Our work started in the South Bronx, in the same community in which Amadou Diallo was shot. In the beginning it was linked to a campaign to keep cops in check. While doing this work, we realized that we needed to redirect the focus to our communities themselves, and that strengthening our communities would be one way to keep the cops out of the neighborhood in the first place. In this, we’ve been inspired by the autonomous community-building projects in Latin America, in particular the peace communities of Colombia.

The Harm Free Zone Project sees restorative justice as a process concerning the whole community, not just those individuals who have been directly involved with a particular harm. We see in our communities over and over again that as we are angry, depressed, mistreated by the large society, and we turn against each other. To turn our communities into Harm Free Zones, we have to be clear that whenever we mess with each other, it is because we have internalized harms from living in an oppressive society. We need to get rid of these harms in our communities, in our relations and in ourselves with each other’s help, insight, awareness, care, and support. In our organizing efforts, we want to involve the whole community while keeping women of color at the center.

In a Harm Free Zone, we come to an agreement with each other that any time any one of us harms another community member, we have a commitment to address the harm among each other with every one involved.
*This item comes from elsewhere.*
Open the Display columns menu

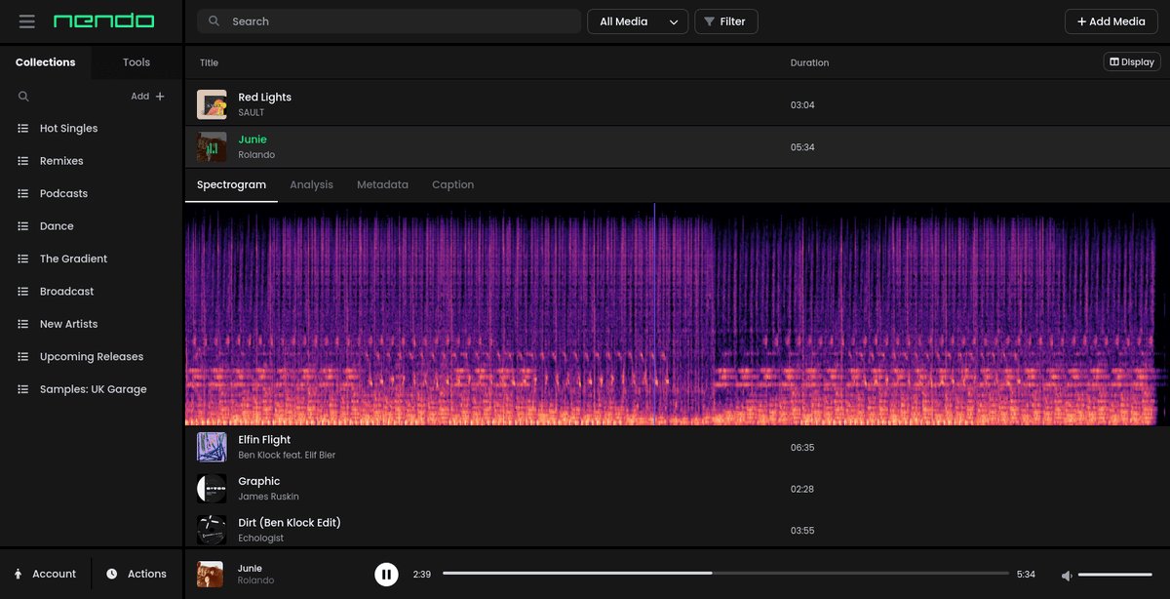coord(1131,62)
We have an agreement to think about how we will stop the harm and educate ourselves so that we can understand what is happening. As we understand what is happening, we often come to see that there is something wrong with the community and not just with the person who has engaged in the harming. If we understand why this is happening, we can come up with solutions: measures that not only stop and prevent the harm but also transforms the person involved and the community as a whole. This is not punishment; instead it is a process of addressing the harms that oppression has done to us and becoming strong with each other in order to go beyond survival.
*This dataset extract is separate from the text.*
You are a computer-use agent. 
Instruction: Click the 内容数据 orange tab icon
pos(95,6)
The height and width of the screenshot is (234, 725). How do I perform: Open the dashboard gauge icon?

In our framing, a community is accountable to its members through four processes:

Processes of intervention Processes of reparation Processes of prevention Processes of transformation

These processes are to be understood as linked with each other in such a way that separating one from the others changes its meaning and force. It is crucial to emphasize that the spirit and implementation animating intervention and reparation is not a punishing but a transformative spirit, a spirit that both requires and creates vision and hope.

The possibility of community members understanding themselves as accountable for social harms inflicted within the community depends on creating conditions for accountability. These conditions are:

a sense of community investment ongoing dialogue a sense of vision and hope

The more autonomous, the more independent and self-directing the community becomes, the greater the degree to which these conditions will be fulfilled. The achievement of these conditions is itself a very significant good to any community of the oppressed.

Our work thus far has focused on formulating the project through discussions with community groups and on identifying particular groups to work with. Some of the challenges that we have faced include the difficulty of redirecting our attention to the community itself in a climate of political movement that focuses attention outwardly on the wrongs done to us by the state and by capitalism. By living in a Harm Free Zone, the state and capitalism do not cease to oppress us. But even if these forces intrude in the lives of people in ways that are harmful, by transforming our relations with one another and by committing to the community as members of it, we can stand up against oppression in a much better way. Another challenge is that the work itself is slow and we face a despair that things might not be able to change within communities. At one meeting, for example, a community member wondered whether her community was too divided to be able to come to an accord. The work of the Harm Free Zone to help build on the conditions of community investment, dialogue, and vision and hope that can make challenging and healing these divides possible.